3. Run the Spark program in IDEA

The above are all implemented through spark console terminal, but we usually use professional IDE for development, the mainstream is the idea software, next to demonstrate how to use IDEA to develop spark program, we still develop a simple WordCount program to demonstrate.

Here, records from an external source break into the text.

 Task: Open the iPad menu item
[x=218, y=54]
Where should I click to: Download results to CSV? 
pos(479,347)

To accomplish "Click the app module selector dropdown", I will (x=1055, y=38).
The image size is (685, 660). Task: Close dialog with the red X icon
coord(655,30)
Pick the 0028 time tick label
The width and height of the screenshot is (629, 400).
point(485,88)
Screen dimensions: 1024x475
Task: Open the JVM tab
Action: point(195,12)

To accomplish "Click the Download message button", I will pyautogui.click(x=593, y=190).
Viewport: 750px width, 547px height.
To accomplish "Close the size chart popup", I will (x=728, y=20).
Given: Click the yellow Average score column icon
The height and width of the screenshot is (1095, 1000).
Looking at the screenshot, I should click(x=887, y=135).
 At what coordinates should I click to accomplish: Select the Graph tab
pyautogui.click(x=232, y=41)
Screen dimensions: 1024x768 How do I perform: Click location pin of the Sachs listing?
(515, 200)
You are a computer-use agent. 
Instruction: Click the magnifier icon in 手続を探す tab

3.1 Idea project creation and configuration

  • To create a regular Maven project, click Next

Then edit the project information

  • Build the module

For the convenience of managing the code later, we build modules to complete the classification

First delete the default SRC directory and then new->Module. Then, as above, select Maven and fill in the information

  • Add the scala SDK

File->Project Structure ->Global Libraries, click the “+” icon at the top to install Scala locally

  • Adding framework support

Right click on the project ->Add FrameworkSupport->Scala. If the Scala SDK is already imported, it will display the Scala JDK you just configured

3.2. Develop spark

package com.dongci777.bigdata.spark.core.wc

import org.apache.spark.{SparkConf.SparkContext}

/** * @author: ZXB * @date: 2020/12/20 1:45 am */
object WordCount3 {
  def main(args: Array[String) :Unit = {
    val conf = new SparkConf().setMaster("local").setAppName("WordCount")
    val sc = new SparkContext(conf)
    sc.setLogLevel("WARN")
    val lines = sc.textFile("datas/wordcount")
    val words = lines.flatMap(_.split(""))
    val wordToOne = words.map(word => (word, 1))
    val wordCount = wordToOne.reduceByKey(_ + _)
    val array = wordCount.collect()
    array.foreach(println)
  }
}

Copy the code

Before writing the code and running the program, let’s configure the log4j.properties file so that we can view the results and prevent unnecessary log printing

  • Log4j configuration properties

Create a new file under the resource directory called log4j.properties and edit the file as follows:

log4j.rootCategory=ERROR, console log4j.appender.console=org.apache.log4j.ConsoleAppender log4j.appender.console.target=System.err log4j.appender.console.layout=org.apache.log4j.PatternLayout log4j.appender.console.layout.ConversionPattern=%d{yy/MM/dd  HH:mm:ss} %p %c{1}: %m%n# Set the default spark-shell log level to ERROR. When running the spark-shell,
the
# log level for this class is used to overwrite the root logger's log level, so
that
# the user can have different defaults for the shell and regular Spark apps.
log4j.logger.org.apache.spark.repl.Main=ERROR
# Settings to quiet third party logs that are too verbose
log4j.logger.org.spark_project.jetty=ERROR
log4j.logger.org.spark_project.jetty.util.component.AbstractLifeCycle=ERROR
log4j.logger.org.apache.spark.repl.SparkIMain$exprTyper=ERROR
log4j.logger.org.apache.spark.repl.SparkILoop$SparkILoopInterpreter=ERROR
log4j.logger.org.apache.parquet=ERROR
log4j.logger.parquet=ERROR
# SPARK-9183: Settings to avoid annoying messages when looking up nonexistent
UDFs in SparkSQL with Hive support
log4j.logger.org.apache.hadoop.hive.metastore.RetryingHMSHandler=FATAL
log4j.logger.org.apache.hadoop.hive.ql.exec.FunctionRegistry=ERROR
Copy the code

Then run the program and see the output:

If the result is printed, the Spark program executes successfully!